Claim or unclaim a bug
  1. If you are not on your event details page, follow the appropriate steps in View AWS BugBust event information (admin and player) to open it.

  2. Choose Bugs.

  3. Select a bug. For information about finding a specific type of bug, see Find bugs in an AWS BugBust event (admin and player).

    1. Choose Claim to claim a bug. You can only claim bugs with a status of unclaimed.

    2. Choose Unclaim to unclaim a bug. You can only unclaim bugs that are claimed by you.

Submit a bug fix (player)

After you are done fixing your bug, submit it to earn points for your bug fix. Do the following to submit your bug.

  • Create a pull request to submit the code with your bug fix. The pull request initiates a new Amazon CodeGuru Reviewer code review.

  • Merge your code into its branch.

If the bug you fixed is not found during the code review, then you are assigned the number of points associated with your bug's category.

If the code review determines your submitted code did not fix the bug, then the bug continues to be claimed by you until you fix or unclaim it. You can attempt to fix the same bug multiple times until a code review no longer detects it. For each attempted fix, create a new pull request and merge your code to submit it again. When the bug is no longer detected, you earn points. For more information, see Rules and scoring in AWS BugBust.

Important

If the email you use for the commit that creates the pull request to submit a bug fix is not added as an authorized email in your AWS BugBust player portal, you cannot score points. To learn how to add additional authorized email addresses, see Adding authorized email addresses in the AWS BugBust player portal

View bug fix pull requests (player)

After you submit a bug fix, you can view the pull request you used to check in the code. All your pull request appear in the same place.

Your pull requests appear with their status. A pull request can have one of six statuses.

  • Analyzing – An analyzing pull request has been recently submitted and Amazon CodeGuru Reviewer is analyzing the updated code.
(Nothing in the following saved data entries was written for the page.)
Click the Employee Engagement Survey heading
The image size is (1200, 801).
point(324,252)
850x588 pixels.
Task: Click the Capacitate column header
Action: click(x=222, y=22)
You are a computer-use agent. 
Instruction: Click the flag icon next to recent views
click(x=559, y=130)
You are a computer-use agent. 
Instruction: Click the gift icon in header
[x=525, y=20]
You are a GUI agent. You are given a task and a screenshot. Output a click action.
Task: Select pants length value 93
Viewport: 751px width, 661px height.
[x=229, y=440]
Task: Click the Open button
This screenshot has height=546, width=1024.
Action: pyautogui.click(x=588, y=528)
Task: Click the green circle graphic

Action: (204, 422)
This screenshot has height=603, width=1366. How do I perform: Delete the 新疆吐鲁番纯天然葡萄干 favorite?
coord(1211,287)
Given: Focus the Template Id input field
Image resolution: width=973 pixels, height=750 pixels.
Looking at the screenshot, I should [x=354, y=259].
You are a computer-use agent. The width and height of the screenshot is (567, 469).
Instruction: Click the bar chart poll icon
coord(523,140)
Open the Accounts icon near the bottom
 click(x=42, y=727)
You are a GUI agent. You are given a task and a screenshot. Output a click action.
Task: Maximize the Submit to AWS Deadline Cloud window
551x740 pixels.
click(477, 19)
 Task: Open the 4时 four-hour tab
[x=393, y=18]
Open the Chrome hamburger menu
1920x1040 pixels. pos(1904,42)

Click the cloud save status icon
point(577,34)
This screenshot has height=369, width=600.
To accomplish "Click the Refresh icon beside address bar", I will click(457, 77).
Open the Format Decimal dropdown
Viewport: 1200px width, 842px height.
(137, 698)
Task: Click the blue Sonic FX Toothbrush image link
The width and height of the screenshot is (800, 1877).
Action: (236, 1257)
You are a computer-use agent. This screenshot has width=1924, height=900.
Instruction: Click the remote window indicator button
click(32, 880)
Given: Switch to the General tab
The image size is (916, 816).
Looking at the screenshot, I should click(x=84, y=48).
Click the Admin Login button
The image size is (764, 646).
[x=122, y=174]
  • Error – An error pull request is in an error state.

  • No fix detected – CodeGuru Reviewer has analyzed a no fix detected pull request and found the bug you attempted to fix. You do not earn points when the bug was not fixed. You can continue to try fixing the bug by submitting an updated bug fix with a new pull request.

  • Waiting for merge – CodeGuru Reviewer has analyzed a waiting for merge pull request and it did not find the bug you attempted to fix. This means your bug fix succeeded. You must merge the code of pull requests in this state in order to earn points for the bug fix.

  • Merging – A merging pull request is merging. A pull request enters this state after the code merge into its branch is initiated.

  • Success – A success pull request is merged. The code in the pull request fixed the bug and points for the bug have been assigned to you.

View your pull requests
  1. If you are not on your event details page, follow the appropriate steps in View AWS BugBust event information (admin and player) to open it.

  2. Choose Bugs.

  3. Choose My pull requests.

Important

If you created a pull request for a bug fix and don't see it in your event, try the following.

  • Make sure the email you used to create your pull request is added as an authorized email to your AWS BugBust account. For more information, see Adding authorized email addresses in the AWS BugBust player portal.

  • Make sure the email you use to create your pull request is public, not private. Refer to your repository vendor's documentation to learn how to verify this.

If you see your pull request, but have not received points for fixing the bug, make sure you have merged the request. To earn points for a bug fix, you must create a pull request and merge it into your branch.